======== Selected passage ========
London - The British Veterinary Medical Association and the Federation of Veterinarians of Europe were effective in thwarting a move by members of the European Paliament to limit veterinarians' access to sell veterinary medicines directly to farmers and other animal owners.
LONDON — The British Veterinary Association (BVA) and Federation of Veterinarians of Europe (FVE) were effective in thwarting a move by members of the European Parliament to limit veterinarians' access to sell veterinary medicines directly to farmers and other animal owners.
A cross-party amendment was postponed that "invites the member states to consider restricting veterinarians from, in non-acute cases, selling veterinary medicines directly to farmers and other animal owners, thus reducing the incentive to prescribe more antimicrobials than needed."
The action led to a collaborative lobby by the veterinary groups to oppose the action. Their argument contends that evidence shows that barring veterinarians from selling medicines would not lead to reduced use or sale of antimicrobials. They also noted that the UK currently effectively regulates veterinarians' ability to prescribe and dispense medicines.
If veterinarians were limited in their ability to dispense the drugs, then livestock health and welfare may be seriously affected, the veterinary groups argued.
In a statement, Harvey Locke, president of the BVA, adds, "Restricting the ability of veterinarians to supply medicines would have little benefit but would cause significant harm to animal health and welfare. This is another stark wake-up call for members of our profession across the EU and beyond that we must not only take action on antimicrobial resistance, but we must be seen to be taking action."
======== Excerpted records ========
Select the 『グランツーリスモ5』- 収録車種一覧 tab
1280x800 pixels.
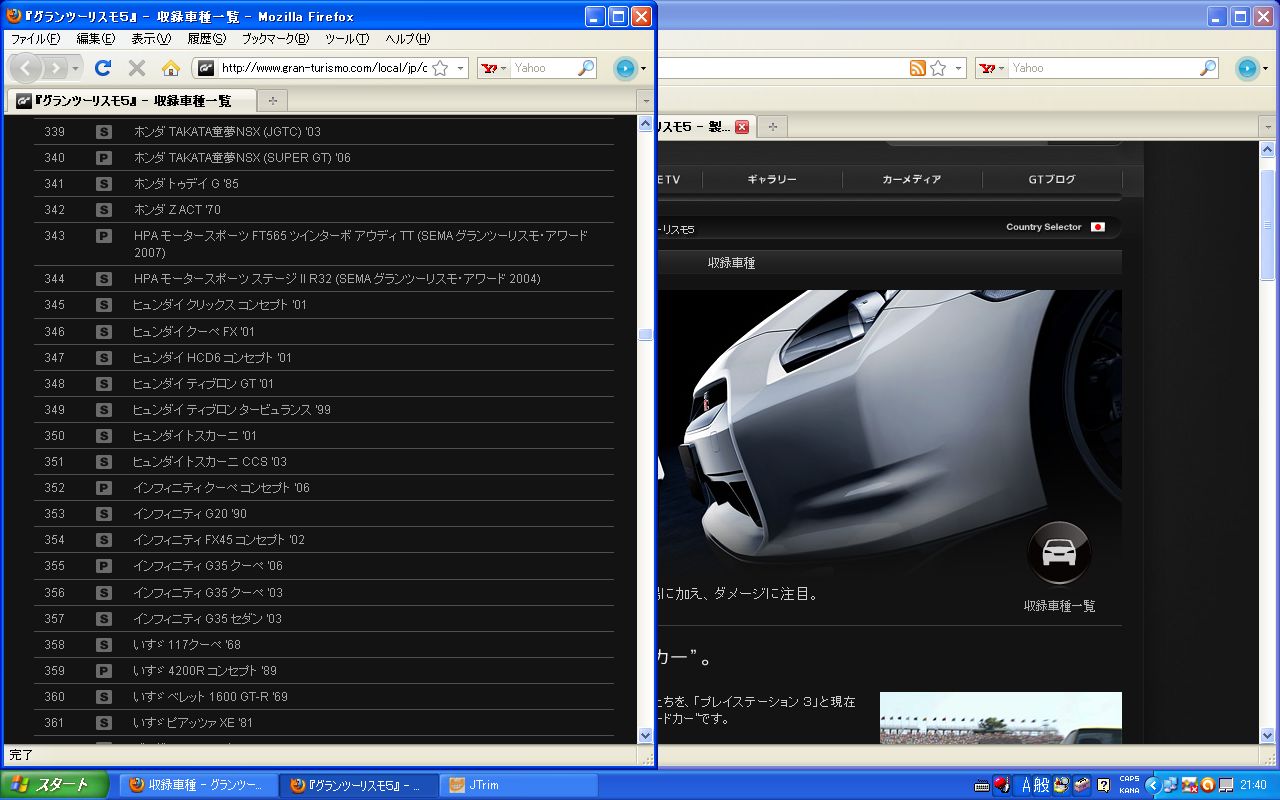click(130, 100)
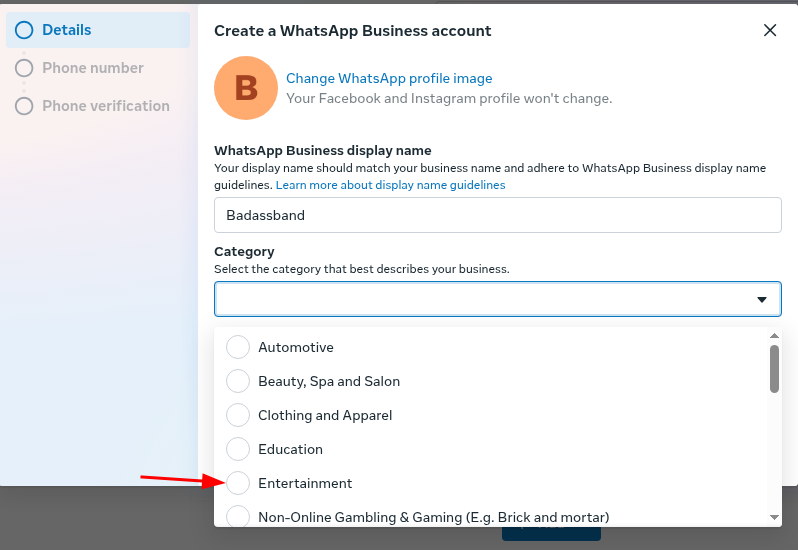Open Learn more about display name guidelines

(390, 185)
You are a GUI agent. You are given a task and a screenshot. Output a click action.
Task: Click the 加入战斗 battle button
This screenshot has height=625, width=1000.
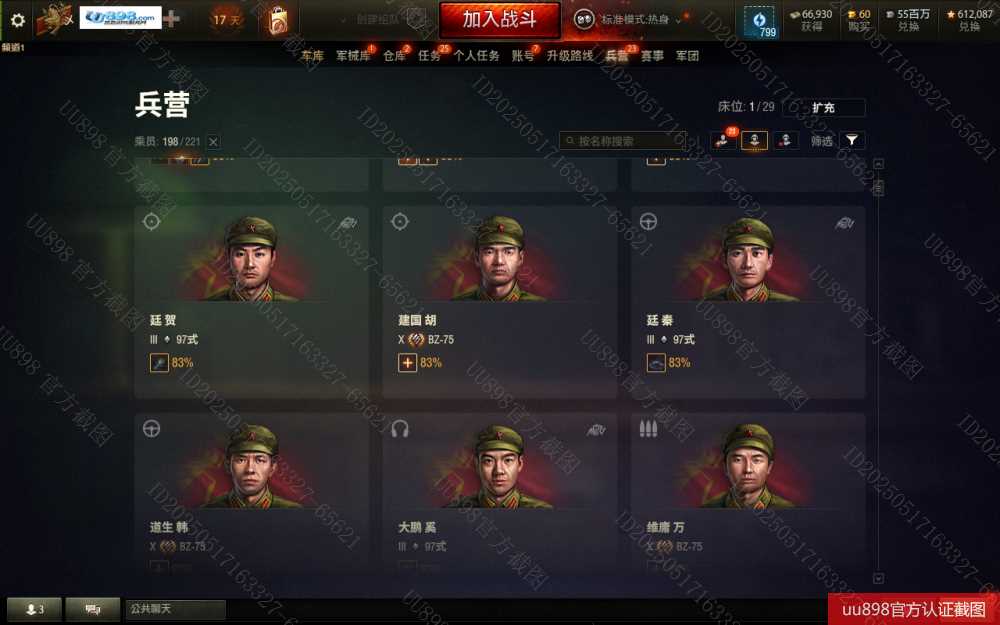point(500,20)
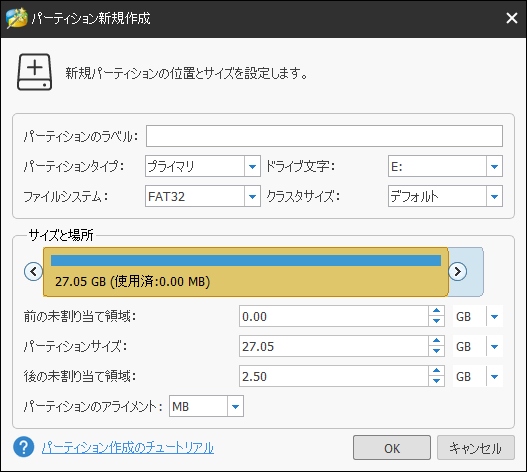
========
§ **Questions on the material**
a. According to the article on veterinary medicine sales, why did the postponed amendment invite member states to consider restricting veterinarians from selling medicines directly to animal owners? Answer in one to three sentences.
b. In the article on veterinary medicine sales, who is named as president of the BVA?
c. Summarize the article on veterinary medicine sales in two sentences.
Nothing in the records is needed for what follows.

§ **Results of the tasks**
a. The amendment's stated aim was to reduce veterinarians' incentive to prescribe more antimicrobials than needed. It would have applied the restriction only in non-acute cases.

b. Harvey Locke.

c. The British Veterinary Association and the Federation of Veterinarians of Europe lobbied together and succeeded in getting a European Parliament amendment postponed, which would have invited member states to consider restricting veterinarians from selling medicines directly to farmers and other animal owners in non-acute cases. The groups argued that such a ban would not reduce antimicrobial use, that the UK already regulates prescribing and dispensing effectively, and that the restriction could seriously harm animal health and welfare.